- _WORK REQUEST_: Please report every line in the material below where the word "This" is found.

- _SUPPLIED RECORDS_:
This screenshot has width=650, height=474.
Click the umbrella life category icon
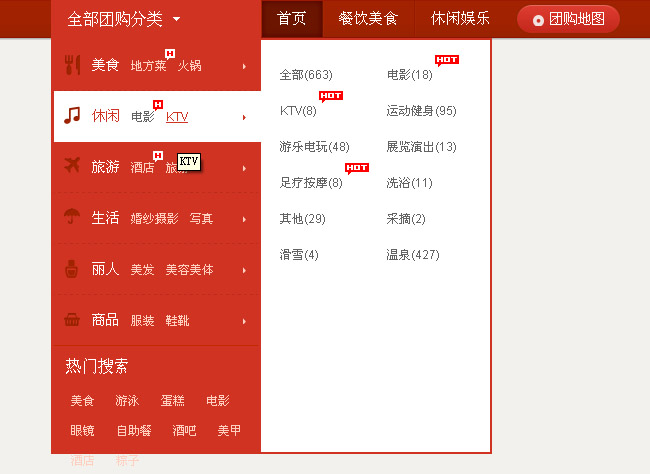(x=72, y=217)
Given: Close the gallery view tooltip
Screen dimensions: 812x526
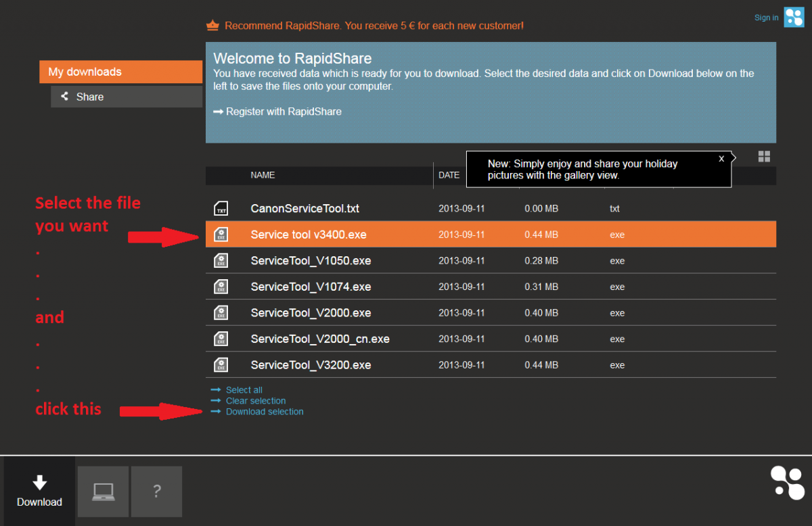Looking at the screenshot, I should pos(721,158).
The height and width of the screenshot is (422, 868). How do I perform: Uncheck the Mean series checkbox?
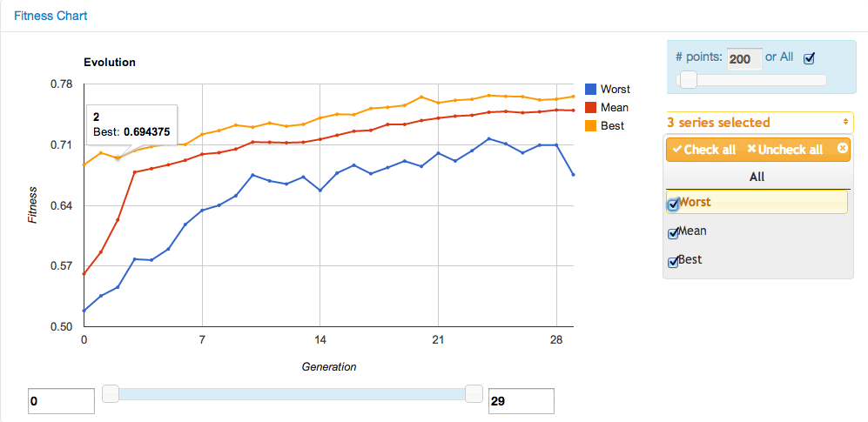(x=673, y=233)
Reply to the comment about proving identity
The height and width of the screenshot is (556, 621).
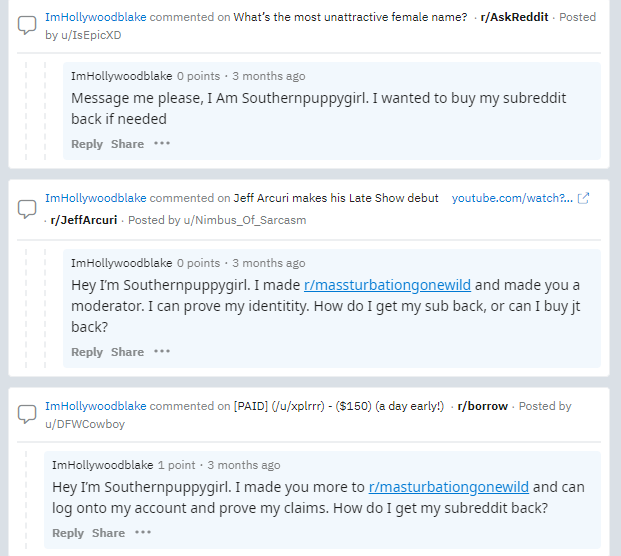click(87, 352)

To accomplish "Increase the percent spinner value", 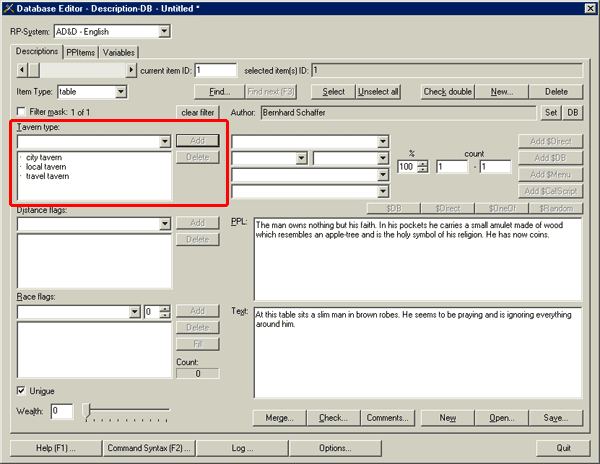I will (x=422, y=163).
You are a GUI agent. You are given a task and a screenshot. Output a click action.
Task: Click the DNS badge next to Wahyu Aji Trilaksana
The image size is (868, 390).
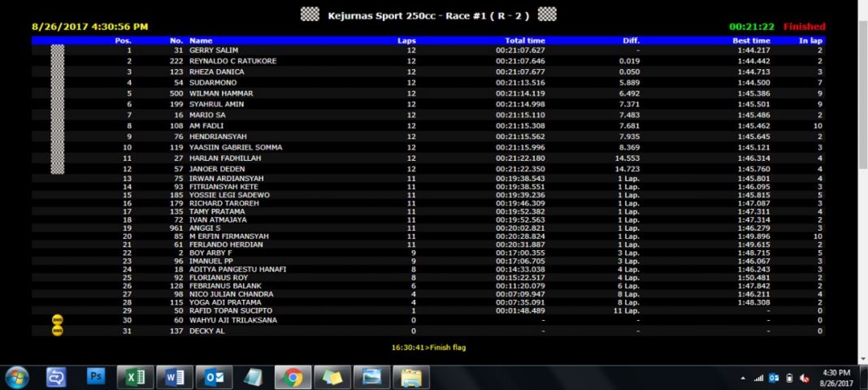[57, 320]
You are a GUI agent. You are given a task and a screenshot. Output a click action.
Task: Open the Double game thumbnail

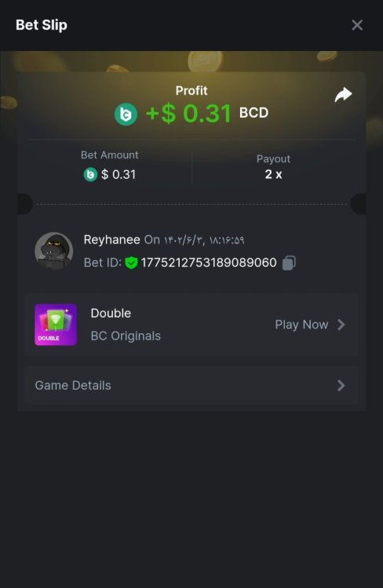[x=56, y=325]
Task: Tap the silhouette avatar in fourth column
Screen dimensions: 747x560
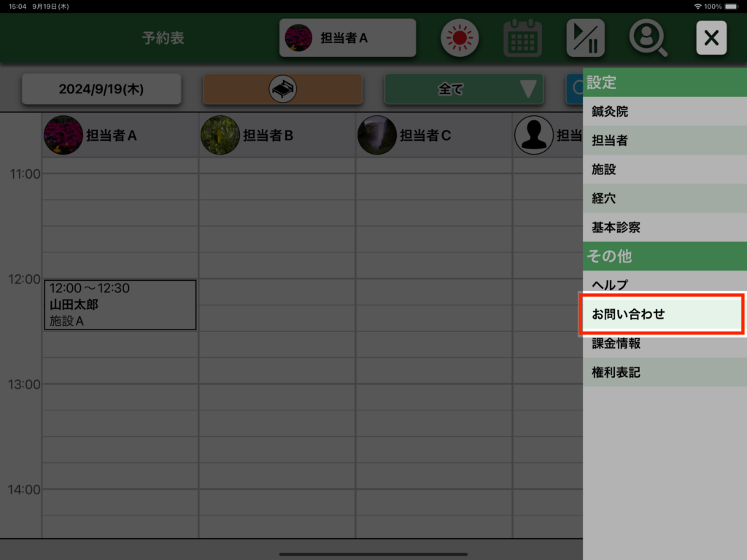Action: click(534, 135)
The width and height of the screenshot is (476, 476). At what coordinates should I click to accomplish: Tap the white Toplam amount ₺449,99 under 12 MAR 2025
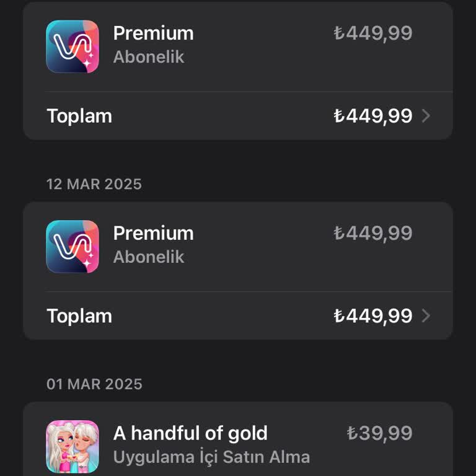point(372,316)
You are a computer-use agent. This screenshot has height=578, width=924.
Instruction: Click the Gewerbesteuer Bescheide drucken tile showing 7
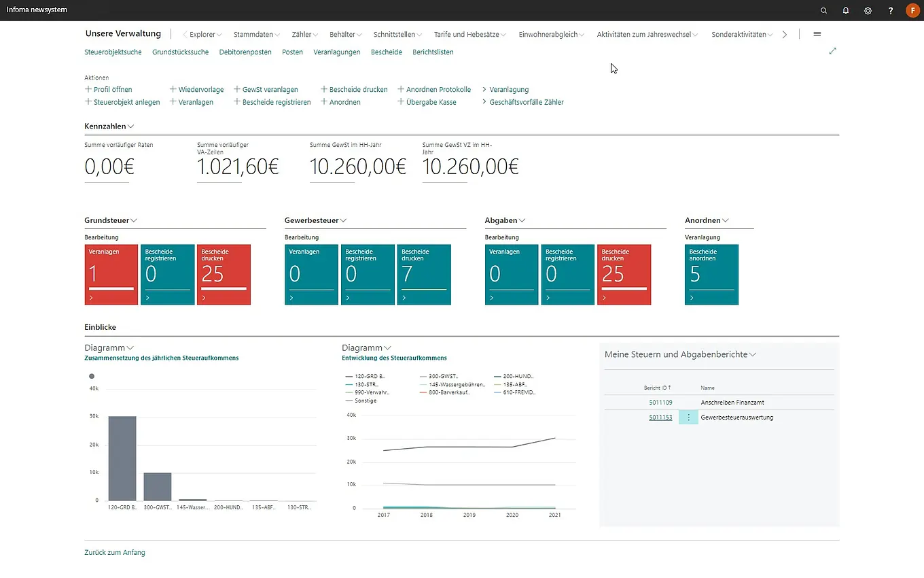point(423,275)
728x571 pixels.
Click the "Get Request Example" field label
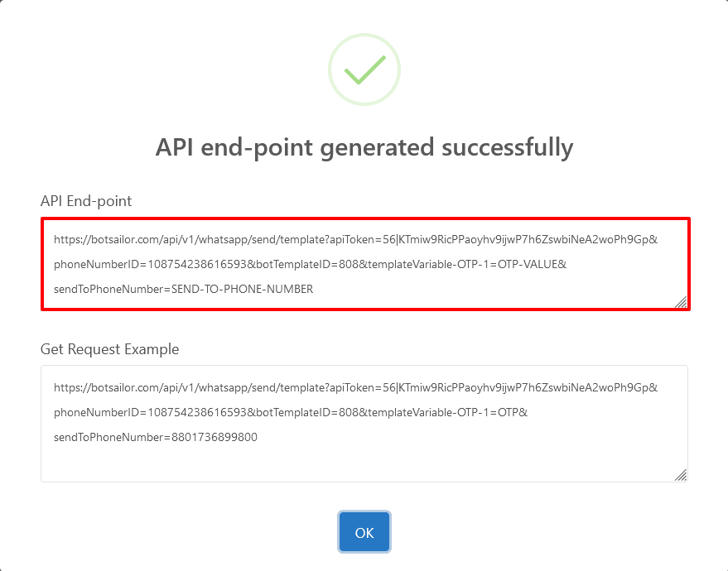(109, 349)
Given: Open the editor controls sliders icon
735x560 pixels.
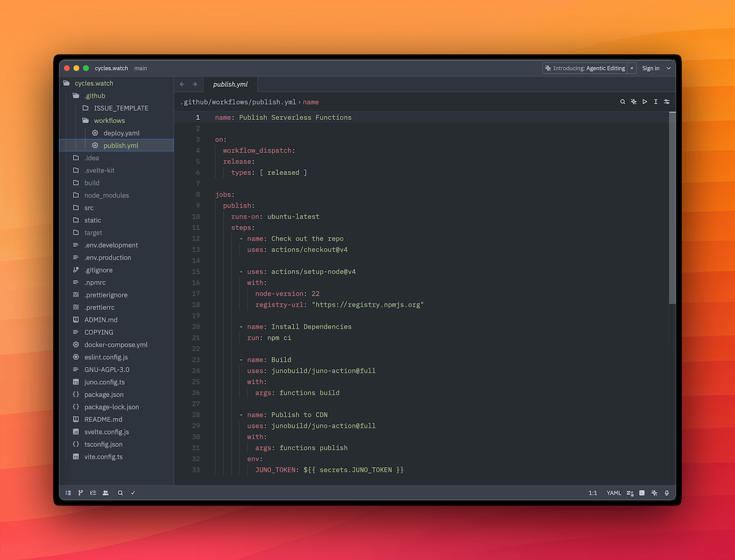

- _SOLUTION TO THE PROBLEM_:
This screenshot has width=650, height=474.
You are a computer-use agent. This screenshot has height=578, width=924.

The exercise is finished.